2. Family pressure on time and money commitments.
3. Going into business for the wrong reasons.
4. The entrepreneur blindly falls in love with their product/business, failing to recognize warning signs.
5. Lack of a clear focus.
6. Unforeseen circumstances - being in the wrong place at the wrong time.
7. Lack of financial responsibility and awareness.
8. Too much emphasis on money.
9. Entrepreneur gets worn-out and/or underestimated the time requirements.
10. Ego or pride - not willing to seek for expert assistance when in trouble.

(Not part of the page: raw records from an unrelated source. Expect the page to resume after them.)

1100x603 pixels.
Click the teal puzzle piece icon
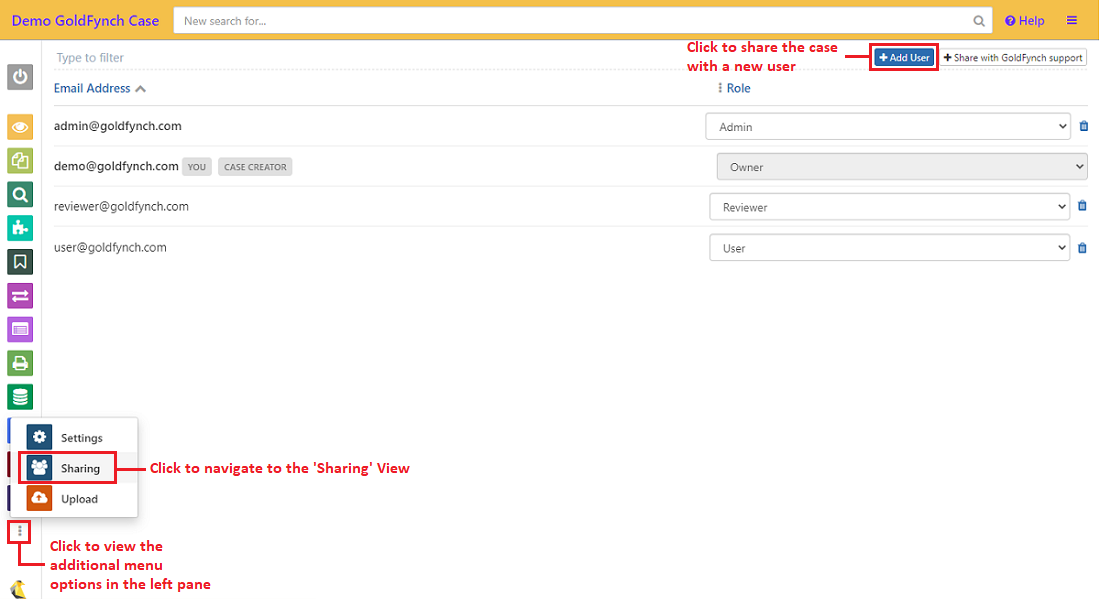tap(20, 228)
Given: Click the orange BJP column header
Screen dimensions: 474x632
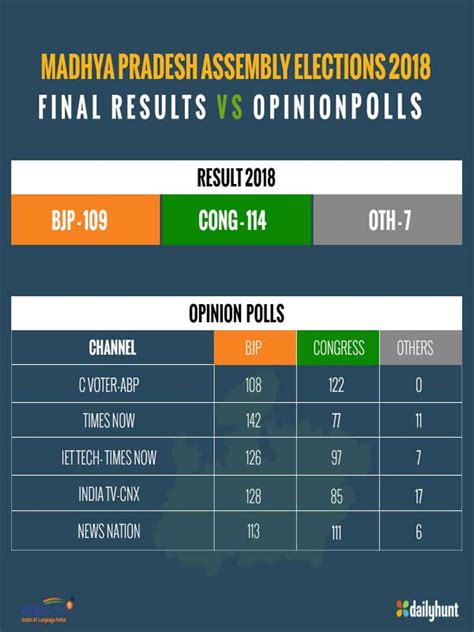Looking at the screenshot, I should point(255,348).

11. Optimistic/Realistic/Pessimistic.
12. Advice from family and friends.
Very close scrutiny of these reasons leads one to the identity of an underlying factor and a common inherent flaw in the whole ethos of entrepreneurial business operations. I have found this flaw to be present in the hundreds of failed business cases examined in the course of my business consulting career, confirming as the root-cause, the misapplication of ‘PAM - the law of business success.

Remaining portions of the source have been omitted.